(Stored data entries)
* * * *
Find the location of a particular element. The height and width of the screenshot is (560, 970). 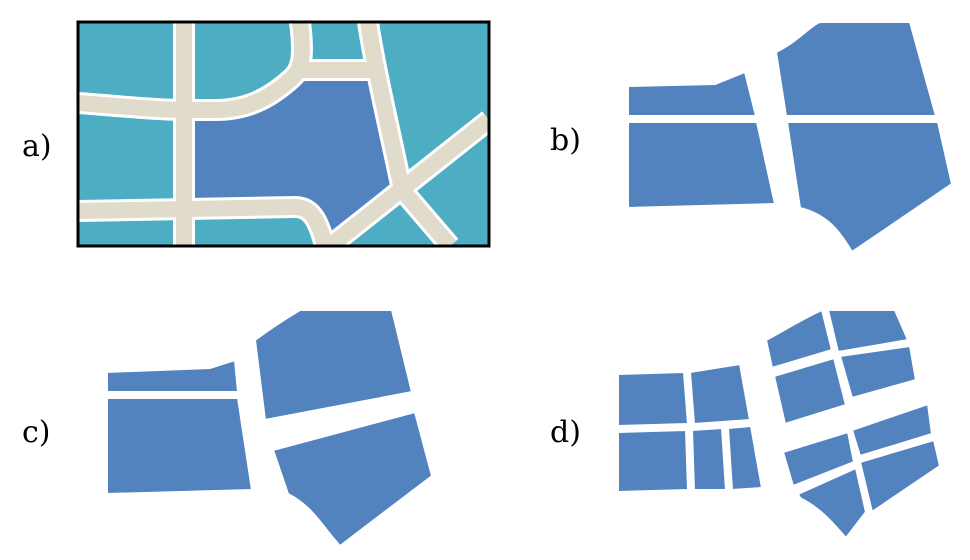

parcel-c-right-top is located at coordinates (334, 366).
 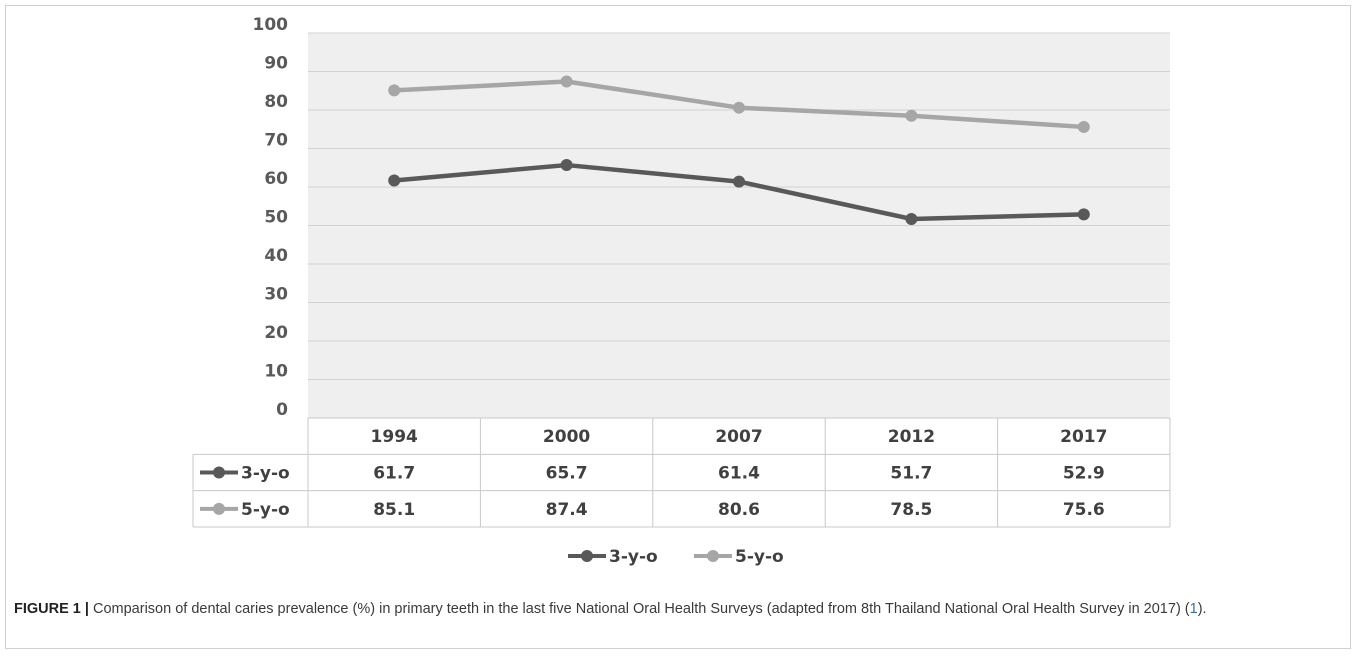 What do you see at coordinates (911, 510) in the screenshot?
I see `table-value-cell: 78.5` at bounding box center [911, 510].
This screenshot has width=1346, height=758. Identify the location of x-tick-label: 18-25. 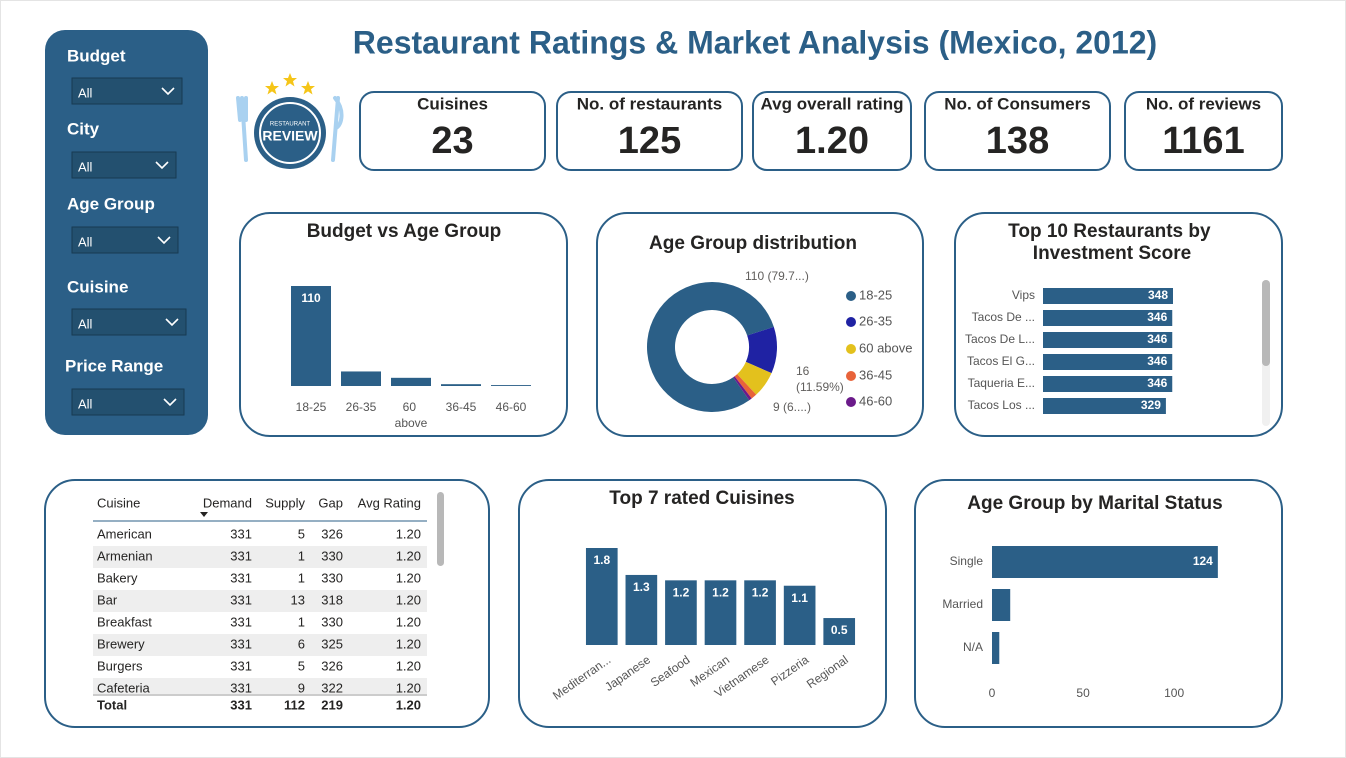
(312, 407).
* * * *
Turn the entries above into a JSON list of strings, with one string for each line and no blank lines. Leave out the pictures.

RESULT >>
[
  "Find the location of a particular element. The height and width of the screenshot is (560, 970). ",
  "parcel-c-right-top is located at coordinates (334, 366).",
  "  What do you see at coordinates (911, 510) in the screenshot?",
  "I see `table-value-cell: 78.5` at bounding box center [911, 510].",
  "This screenshot has width=1346, height=758. Identify the location of x-tick-label: 18-25. ",
  "(312, 407)."
]